As a software development company focused on processing and analysis of analytical data from different instruments, the idea of ASIC/ASV is inherently attractive. It is an interesting challenge, which gives us the opportunity to show how powerful the software we develop can be and which is fraught with difficult problems which require us to push the limit of what we can do reliably and robustly, as we don´t have the safety net of the user to pick up the pieces when the algorithmis fails.
However, the fact that it is interesting is not a justification to do it, at least not in a commercial company. So, the question we really have to answer is: How useful is this application to our potential customers, and where may organizations take advantage of the software we are developing?

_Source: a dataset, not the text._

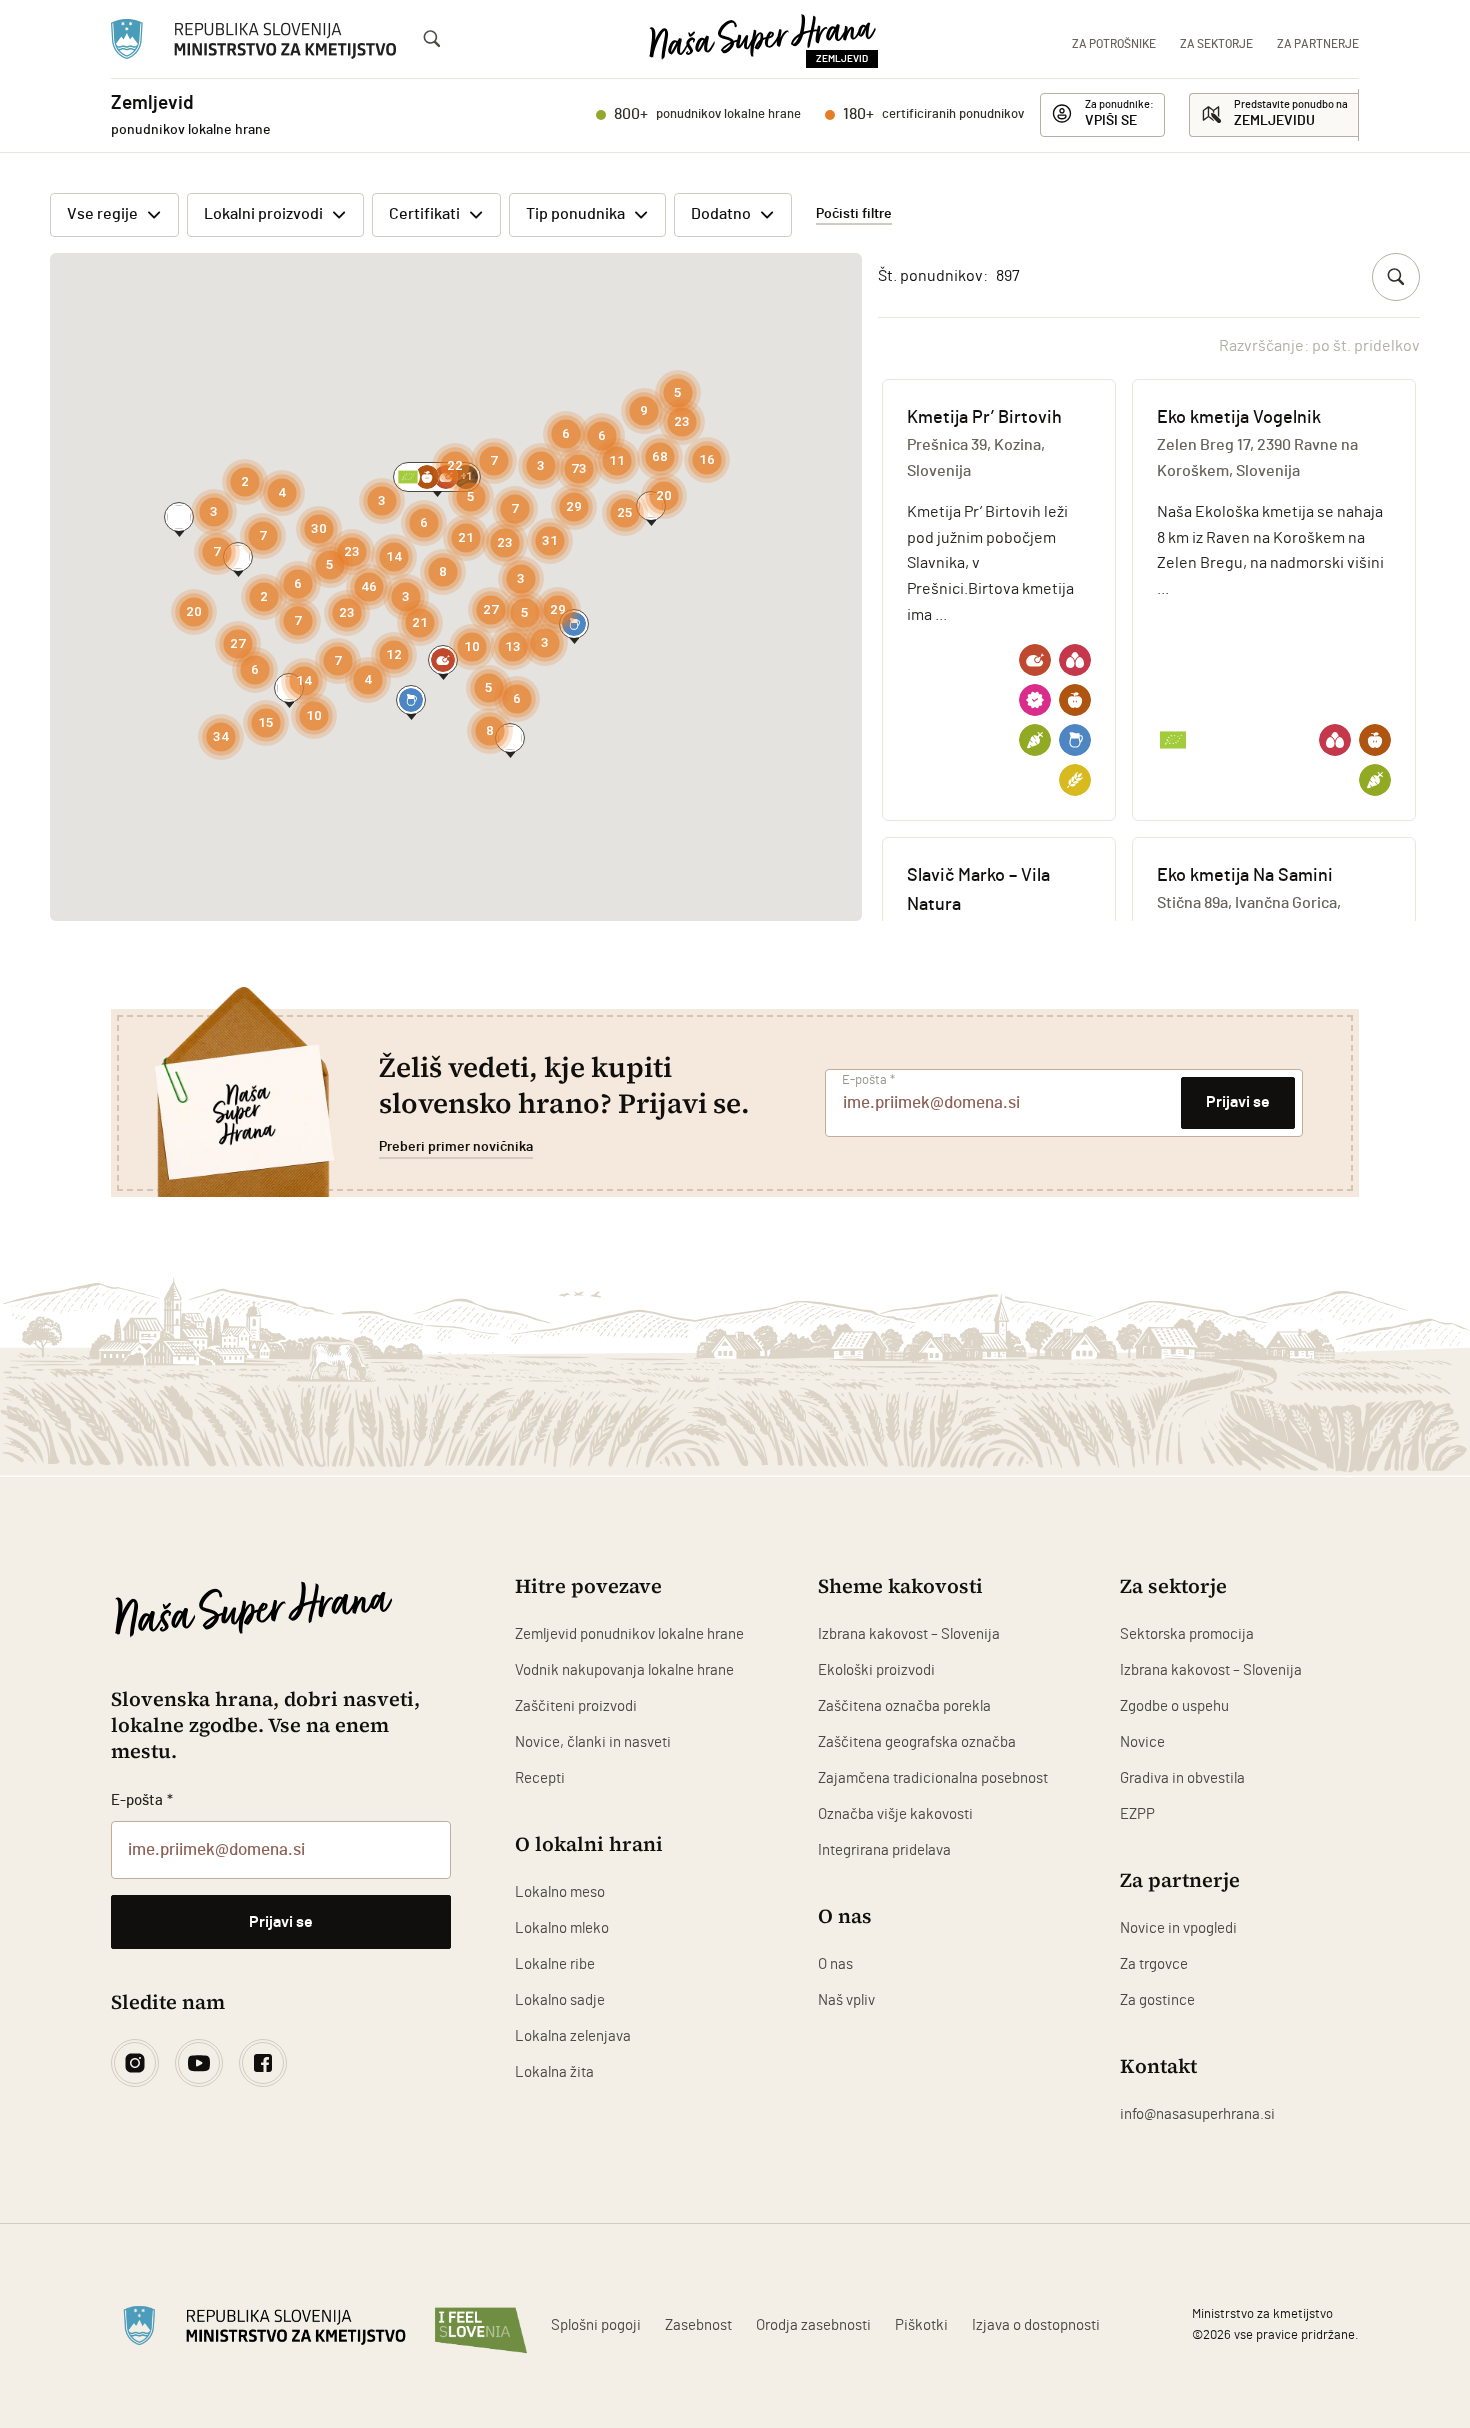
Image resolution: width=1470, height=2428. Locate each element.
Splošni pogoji (596, 2325)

On thinking about this issue, there are 3 obvious applications for an ASV system which immediately come to mind: Desktop, Open Access and Batch mode.
Desktop ASIC / ASV
ASV can be used by chemists, on their desktop computers, to confirm their structure proposals or to rank alternative structural candidates, without a need for analytical expertise. The way this workflow goes would be that the chemist opens the data, processes and drives the analysis manually, proposes a structure and runs the verification. Upon the result of this verification, the chemist can decide what to do next. Used like this, ASV/ASIC can be a powerful algorithm which can deliver significant time savings to the chemist and help minimize analysis errors. This solution can be adopted by single chemists, research groups or whole departments or organizations. We could refer to this kind of set up as Desktop ASIC/ASV.
Open Access ASIC / ASV
ASV/ASIC can be deployed by an organization to ´serve up´ ready analyzed data to their chemists in an Open Access setting. The exact way in which this would work would depend significantly on the environment and data organizations in each company or institution, but in generic terms, the idea is that, as data are acquired by the instruments, the ASV system would collect these data, marry them to structures (possibly taken from ELN, LIMS or another corporate or central database system) and perform the analysis on-the-fly. In this set up, when the chemists receive their data, this has already been processed and fully analyzed, and it arrives together with a full atom to peak assignment for NMR, Chromatography and MS and an evaluation of the compatibility of the data with the structure it is supposed to belong to. The time savings here are much greater than for desktop ASV, as the chemists need no interaction to establish the validity of their structure proposals, and can immediately make informed decisions as to whether more analysis time is needed on each dataset (in cases where the ASV/ASIC has failed or is inconclusive) or whether a cursory check and move on is in order. We can refer to this deployment as Open Access ASIC/ASV.
Batch ASIC/ASV
A third deployment strategy can be to use ASV/ASIC as a central resource to validate large volumes of data at one time. In this set up, an analytical chemist, or someone else chargeD with establishing compound integrity, can run, in full batch mode, analysis of large volumes of data and generate a summary report. The summary report can then be used to make a quick, bird´s eye view decision as to where to deploy analytical resources. This kind of set up can be used to validate in-house chemistry, to identify errors in an internal compound library or to validate outsourced chemistry or compounds purchased outside. We can refer to this set up as Batch ASIC/ASV
Other applications
In addition to those 3, basic applications, an ASIC/ASV system can be deployed in other contexts in an organization. We will look at these in later posts but, for example, this kind of system can be used to validate Screening Compound libraries, to check and quantify impurities in a Development setting, etc.